>> Begin PROVIDED PASSAGE

The demonstrative pronoun itself is definite.
The Demonstrative Pronouns and Their Meanings
The demonstrative pronouns are as follows. The purpose of displaying these is not for the reader to memorize them; they are simply presented here for reference and the ones that are popularly used are discussed further down.
ذا، ذاءِ، ذائِهِ، ذاؤُهُ، آلِكَ
ذي، تي، ذِهْ، ذِهِ، تِهْ، تِهِ، تا، ذاتُ
The charts below single out the demonstrative pronouns that are by far the most popular. The charts also show the different pluralities, genders, and how to achieve proximity or distance in the pointing by utilizing the prefix ها and the suffixes لـِ and ك. The singular and plural forms of each demonstrative pronoun are indeclinable and their endings are fixed as displayed.
Near Proximity (“this”)
هٰذانِ / هٰذَيْنِ
هٰتانِ / هٰـتَيْنِ
ذانِ / ذَيْنِ
Distant Proximity (“that”)
ذانِكَ / ذَيْنِكَ
تانِكَ / تَيْنِكَ
As one will notice, near proximity is achieved by prefixing the demonstrative pronoun ذا with ها – one of the particles of prodding, translated loosely as “Lo” or “Hey.” Medial proximity is achieved by simply leaving the demonstrative pronoun as is, and this is only realized for the masculine gender. Finally, distant proximity is achieved by appending the 2nd person pronominal suffix and the particle لـ before it. And it is also permissible to combine the ها and the pronominal suffix in one word, as in “هذاك”.
The 2nd person pronominal suffix will, in fact, inflect for gender and plurality – causing the demonstrative pronoun to vary, as in “ذلكما”, “ذلكم” and so forth. The inflection of this suffix is based on the gender and plurality of the audience and not the entity being pointed at. Thus, speaking to a group of men, for example, one would say “ذلكم الكتاب”. Notice that the pronominal suffix has changed based on the audience, not based on the plurality and gender of the word كتاب.
Some Secondary Notes
Notice, briefly, that each of the plurals listed in the charts above have a silent واو; it is not to be pronounced. Moreover, many of the الف in demonstrative pronouns have been omitted, and this has been indicated by placing a small الف atop the letter prior, as in “هٰذا”. This is done simply for ease since these words are used so commonly.
Below are a few examples of the usage of demonstrative pronouns. There are many things to take note of: Notice what happens in إضافة. Notice the difference in translation based on whether the thing being referenced has the definite article, Al, and when it does not. Notice that the plurals may only be used for humans. And so forth.

>> End PROVIDED PASSAGE

# [TASKS TO COMPLETE]
a – Retype, word for word, the part of the passage on Arabic demonstrative pronouns that opens with the words containing "ذا، ذاءِ، ذائِهِ،" and closes with "fixed as displayed.".
b – Extend the passage on Arabic demonstrative pronouns, picking up right after its final sentence.
The entries after this point come from a separate source.

>> Begin DATA PROVIDED

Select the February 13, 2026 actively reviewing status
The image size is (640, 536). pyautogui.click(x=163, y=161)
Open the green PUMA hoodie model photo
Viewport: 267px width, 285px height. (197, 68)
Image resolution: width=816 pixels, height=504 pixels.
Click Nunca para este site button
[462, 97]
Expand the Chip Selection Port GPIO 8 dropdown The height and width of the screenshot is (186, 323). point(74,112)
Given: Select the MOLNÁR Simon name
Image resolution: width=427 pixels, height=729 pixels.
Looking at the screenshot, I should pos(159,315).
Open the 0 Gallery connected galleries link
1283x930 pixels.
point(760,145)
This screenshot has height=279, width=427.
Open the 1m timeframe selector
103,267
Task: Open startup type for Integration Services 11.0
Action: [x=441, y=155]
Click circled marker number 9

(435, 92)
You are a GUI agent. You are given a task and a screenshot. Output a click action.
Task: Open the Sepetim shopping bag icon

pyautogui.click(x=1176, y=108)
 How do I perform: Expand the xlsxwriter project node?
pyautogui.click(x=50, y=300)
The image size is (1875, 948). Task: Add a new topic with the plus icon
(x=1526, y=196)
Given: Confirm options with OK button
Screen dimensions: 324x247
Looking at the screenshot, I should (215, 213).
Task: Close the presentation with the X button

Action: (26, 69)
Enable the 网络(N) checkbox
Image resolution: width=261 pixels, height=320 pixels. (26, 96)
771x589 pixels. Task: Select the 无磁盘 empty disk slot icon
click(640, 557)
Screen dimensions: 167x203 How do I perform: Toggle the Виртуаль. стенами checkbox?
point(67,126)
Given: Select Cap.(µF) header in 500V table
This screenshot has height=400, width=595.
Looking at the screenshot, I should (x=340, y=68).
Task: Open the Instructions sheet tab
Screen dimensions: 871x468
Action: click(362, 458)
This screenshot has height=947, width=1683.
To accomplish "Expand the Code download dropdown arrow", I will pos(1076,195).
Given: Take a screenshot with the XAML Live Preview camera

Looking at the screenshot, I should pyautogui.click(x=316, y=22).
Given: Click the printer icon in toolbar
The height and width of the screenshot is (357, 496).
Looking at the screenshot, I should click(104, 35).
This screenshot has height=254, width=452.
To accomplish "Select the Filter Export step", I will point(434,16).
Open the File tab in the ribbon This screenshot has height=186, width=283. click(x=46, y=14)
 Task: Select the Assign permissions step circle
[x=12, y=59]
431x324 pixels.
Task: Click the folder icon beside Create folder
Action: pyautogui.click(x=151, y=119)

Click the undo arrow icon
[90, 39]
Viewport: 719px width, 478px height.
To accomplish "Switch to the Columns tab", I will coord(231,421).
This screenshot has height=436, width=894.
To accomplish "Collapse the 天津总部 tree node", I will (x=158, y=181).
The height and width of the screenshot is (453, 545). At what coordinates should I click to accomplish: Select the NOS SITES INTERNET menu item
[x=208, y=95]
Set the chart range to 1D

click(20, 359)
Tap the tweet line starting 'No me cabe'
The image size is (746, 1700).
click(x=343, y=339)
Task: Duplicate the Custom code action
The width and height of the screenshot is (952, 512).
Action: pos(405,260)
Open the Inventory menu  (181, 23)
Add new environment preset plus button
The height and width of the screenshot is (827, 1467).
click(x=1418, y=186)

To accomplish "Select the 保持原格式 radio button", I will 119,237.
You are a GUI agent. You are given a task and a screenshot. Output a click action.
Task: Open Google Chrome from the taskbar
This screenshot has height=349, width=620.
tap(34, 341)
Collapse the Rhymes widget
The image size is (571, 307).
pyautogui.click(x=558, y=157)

>> End DATA PROVIDED

# [TASK-BY-TASK ANSWERS]
a –
ذا، ذاءِ، ذائِهِ، ذاؤُهُ، آلِكَ
ذي، تي، ذِهْ، ذِهِ، تِهْ، تِهِ، تا، ذاتُ
The charts below single out the demonstrative pronouns that are by far the most popular. The charts also show the different pluralities, genders, and how to achieve proximity or distance in the pointing by utilizing the prefix ها and the suffixes لـِ and ك. The singular and plural forms of each demonstrative pronoun are indeclinable and their endings are fixed as displayed.

b –
the plurals are used for, and only for, human entities
if the referenced entity does not begin with Al, a full sentence results; compare “this book” and “this is a book”
those are the righteous
أولئك هم الراشدون
but that’s not always the case
this is what we were provided
هذا الذي رزقنا
if the entity being referenced is a مضاف, the demonstrative pronoun must follow the entire إضافة structure
this is my inkpot
this inkpot of mine
proper noun; name
A proper noun is one which is specifically coined or designated to refer to a particular entity. Names of people, names of places, names of concepts such as theories are all examples of proper nouns. This, in Arabic, is known as علم from the base letters ع، ل، م (to know) because the علم is the علامة (or sign) of an entity by which we refer to it.
All proper nouns are definite.
Many names are fully declinable (such as حسنٌ), others have restricted declension (such as فاطمةُ), and certain names are completely indeclinable (such as سيبويهِ). Further discussion on علم is actually quite irrelevant and most rules regarding this type of noun are self-evident.
Personal Pronouns in Arabic
ضمير ج. ضمائر
مضمر ج. ـات
A personal pronoun is a noun (اسم) which is used to refer to something that has already been mentioned in some form or another. The reference is either in the third person (“he”, “she”, “they”, “it”, etc), the second person (“you”, etc), or the first person (“I’, “we”, etc). For example:
جاءني زيد. وهو كان يبكي
Zaid came to me. And he was crying.
اعدلوا؛ هو أقرب للتقوى
Be just; it (i.e. being just) is nigh to piety.
The personal pronouns themselves are definite.
The Personal Pronouns in Arabic
Arabic theoretically has 6 sets of pronouns; there are separate sets for the three grammatical states, and in each state, the pronoun may be attached to its agent or it may be isolated from it – ergo 6 sets.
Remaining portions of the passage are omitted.